#### PROBLEM STATEMENT
I need all of the entries printed exactly.

Records contained in a dataset:

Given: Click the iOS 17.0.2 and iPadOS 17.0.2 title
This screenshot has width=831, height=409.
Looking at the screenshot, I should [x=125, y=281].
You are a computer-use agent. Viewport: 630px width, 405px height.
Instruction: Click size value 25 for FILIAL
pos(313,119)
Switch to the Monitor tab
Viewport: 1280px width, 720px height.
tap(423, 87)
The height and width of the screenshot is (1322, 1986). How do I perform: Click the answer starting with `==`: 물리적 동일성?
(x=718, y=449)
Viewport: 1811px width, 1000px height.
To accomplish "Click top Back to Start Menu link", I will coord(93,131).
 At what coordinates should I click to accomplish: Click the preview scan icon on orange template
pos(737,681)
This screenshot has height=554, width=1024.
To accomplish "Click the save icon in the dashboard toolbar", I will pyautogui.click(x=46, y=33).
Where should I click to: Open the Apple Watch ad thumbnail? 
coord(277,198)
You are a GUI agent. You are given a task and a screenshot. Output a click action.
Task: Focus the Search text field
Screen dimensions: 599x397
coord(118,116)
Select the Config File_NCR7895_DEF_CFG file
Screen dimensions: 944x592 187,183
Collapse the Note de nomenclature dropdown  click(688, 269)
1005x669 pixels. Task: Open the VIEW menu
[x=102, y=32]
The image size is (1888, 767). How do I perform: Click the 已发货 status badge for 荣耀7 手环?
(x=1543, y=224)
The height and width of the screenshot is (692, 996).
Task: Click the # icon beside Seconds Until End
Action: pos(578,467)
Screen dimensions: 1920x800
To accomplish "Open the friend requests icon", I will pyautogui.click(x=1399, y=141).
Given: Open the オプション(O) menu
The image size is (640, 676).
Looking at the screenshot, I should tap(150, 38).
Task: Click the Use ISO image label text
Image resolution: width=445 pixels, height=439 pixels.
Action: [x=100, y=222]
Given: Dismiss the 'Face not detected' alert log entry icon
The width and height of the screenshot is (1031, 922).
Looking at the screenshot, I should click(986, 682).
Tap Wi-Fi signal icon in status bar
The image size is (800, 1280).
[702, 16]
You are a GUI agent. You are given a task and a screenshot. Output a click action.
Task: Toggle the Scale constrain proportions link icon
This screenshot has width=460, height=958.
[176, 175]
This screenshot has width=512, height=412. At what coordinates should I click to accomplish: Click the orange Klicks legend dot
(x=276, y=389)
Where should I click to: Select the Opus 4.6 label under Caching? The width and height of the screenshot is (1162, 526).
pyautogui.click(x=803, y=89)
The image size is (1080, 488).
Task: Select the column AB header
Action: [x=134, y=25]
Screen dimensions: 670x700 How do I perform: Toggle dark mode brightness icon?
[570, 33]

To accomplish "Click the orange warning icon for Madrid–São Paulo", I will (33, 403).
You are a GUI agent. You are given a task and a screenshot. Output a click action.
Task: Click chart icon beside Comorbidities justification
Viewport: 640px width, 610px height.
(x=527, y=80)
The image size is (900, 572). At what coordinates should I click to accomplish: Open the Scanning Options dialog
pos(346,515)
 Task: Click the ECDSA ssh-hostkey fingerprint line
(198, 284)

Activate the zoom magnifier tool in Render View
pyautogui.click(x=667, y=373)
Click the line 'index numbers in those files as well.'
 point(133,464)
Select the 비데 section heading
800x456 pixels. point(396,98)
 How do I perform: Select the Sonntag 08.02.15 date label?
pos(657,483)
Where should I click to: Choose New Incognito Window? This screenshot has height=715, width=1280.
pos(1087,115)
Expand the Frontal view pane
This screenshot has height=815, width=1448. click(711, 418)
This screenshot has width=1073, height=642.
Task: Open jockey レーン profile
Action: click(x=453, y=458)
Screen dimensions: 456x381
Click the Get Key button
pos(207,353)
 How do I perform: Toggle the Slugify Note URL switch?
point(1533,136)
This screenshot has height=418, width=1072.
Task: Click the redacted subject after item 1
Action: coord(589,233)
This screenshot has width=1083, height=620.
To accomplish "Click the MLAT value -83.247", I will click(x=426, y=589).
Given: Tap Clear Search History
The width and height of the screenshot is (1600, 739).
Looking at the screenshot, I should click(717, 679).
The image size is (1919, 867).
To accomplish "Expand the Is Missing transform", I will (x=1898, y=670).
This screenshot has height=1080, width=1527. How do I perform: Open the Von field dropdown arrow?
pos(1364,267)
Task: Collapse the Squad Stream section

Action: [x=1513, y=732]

#### EXERCISE RESULT
Given: Click the iOS 17.0.2 and iPadOS 17.0.2 title
This screenshot has width=831, height=409.
Looking at the screenshot, I should [x=125, y=281].
You are a computer-use agent. Viewport: 630px width, 405px height.
Instruction: Click size value 25 for FILIAL
pos(313,119)
Switch to the Monitor tab
Viewport: 1280px width, 720px height.
tap(423, 87)
The height and width of the screenshot is (1322, 1986). How do I perform: Click the answer starting with `==`: 물리적 동일성?
(x=718, y=449)
Viewport: 1811px width, 1000px height.
To accomplish "Click top Back to Start Menu link", I will coord(93,131).
 At what coordinates should I click to accomplish: Click the preview scan icon on orange template
pos(737,681)
This screenshot has height=554, width=1024.
To accomplish "Click the save icon in the dashboard toolbar", I will pyautogui.click(x=46, y=33).
Where should I click to: Open the Apple Watch ad thumbnail? 
coord(277,198)
You are a GUI agent. You are given a task and a screenshot. Output a click action.
Task: Focus the Search text field
Screen dimensions: 599x397
coord(118,116)
Select the Config File_NCR7895_DEF_CFG file
Screen dimensions: 944x592 187,183
Collapse the Note de nomenclature dropdown  click(688, 269)
1005x669 pixels. Task: Open the VIEW menu
[x=102, y=32]
The image size is (1888, 767). How do I perform: Click the 已发货 status badge for 荣耀7 手环?
(x=1543, y=224)
The height and width of the screenshot is (692, 996).
Task: Click the # icon beside Seconds Until End
Action: pos(578,467)
Screen dimensions: 1920x800
To accomplish "Open the friend requests icon", I will pyautogui.click(x=1399, y=141).
Given: Open the オプション(O) menu
The image size is (640, 676).
Looking at the screenshot, I should tap(150, 38).
Task: Click the Use ISO image label text
Image resolution: width=445 pixels, height=439 pixels.
Action: [x=100, y=222]
Given: Dismiss the 'Face not detected' alert log entry icon
The width and height of the screenshot is (1031, 922).
Looking at the screenshot, I should click(986, 682).
Tap Wi-Fi signal icon in status bar
The image size is (800, 1280).
[702, 16]
You are a GUI agent. You are given a task and a screenshot. Output a click action.
Task: Toggle the Scale constrain proportions link icon
This screenshot has width=460, height=958.
[176, 175]
This screenshot has width=512, height=412. At what coordinates should I click to accomplish: Click the orange Klicks legend dot
(x=276, y=389)
Where should I click to: Select the Opus 4.6 label under Caching? The width and height of the screenshot is (1162, 526).
pyautogui.click(x=803, y=89)
The image size is (1080, 488).
Task: Select the column AB header
Action: [x=134, y=25]
Screen dimensions: 670x700 How do I perform: Toggle dark mode brightness icon?
[570, 33]

To accomplish "Click the orange warning icon for Madrid–São Paulo", I will (33, 403).
You are a GUI agent. You are given a task and a screenshot. Output a click action.
Task: Click chart icon beside Comorbidities justification
Viewport: 640px width, 610px height.
(x=527, y=80)
The image size is (900, 572). At what coordinates should I click to accomplish: Open the Scanning Options dialog
pos(346,515)
 Task: Click the ECDSA ssh-hostkey fingerprint line
(198, 284)

Activate the zoom magnifier tool in Render View
pyautogui.click(x=667, y=373)
Click the line 'index numbers in those files as well.'
 point(133,464)
Select the 비데 section heading
800x456 pixels. point(396,98)
 How do I perform: Select the Sonntag 08.02.15 date label?
pos(657,483)
Where should I click to: Choose New Incognito Window? This screenshot has height=715, width=1280.
pos(1087,115)
Expand the Frontal view pane
This screenshot has height=815, width=1448. click(711, 418)
This screenshot has width=1073, height=642.
Task: Open jockey レーン profile
Action: click(x=453, y=458)
Screen dimensions: 456x381
Click the Get Key button
pos(207,353)
 How do I perform: Toggle the Slugify Note URL switch?
point(1533,136)
This screenshot has height=418, width=1072.
Task: Click the redacted subject after item 1
Action: coord(589,233)
This screenshot has width=1083, height=620.
To accomplish "Click the MLAT value -83.247", I will click(x=426, y=589).
Given: Tap Clear Search History
The width and height of the screenshot is (1600, 739).
Looking at the screenshot, I should click(717, 679).
The image size is (1919, 867).
To accomplish "Expand the Is Missing transform", I will (x=1898, y=670).
This screenshot has height=1080, width=1527. How do I perform: Open the Von field dropdown arrow?
pos(1364,267)
Task: Collapse the Squad Stream section

Action: [x=1513, y=732]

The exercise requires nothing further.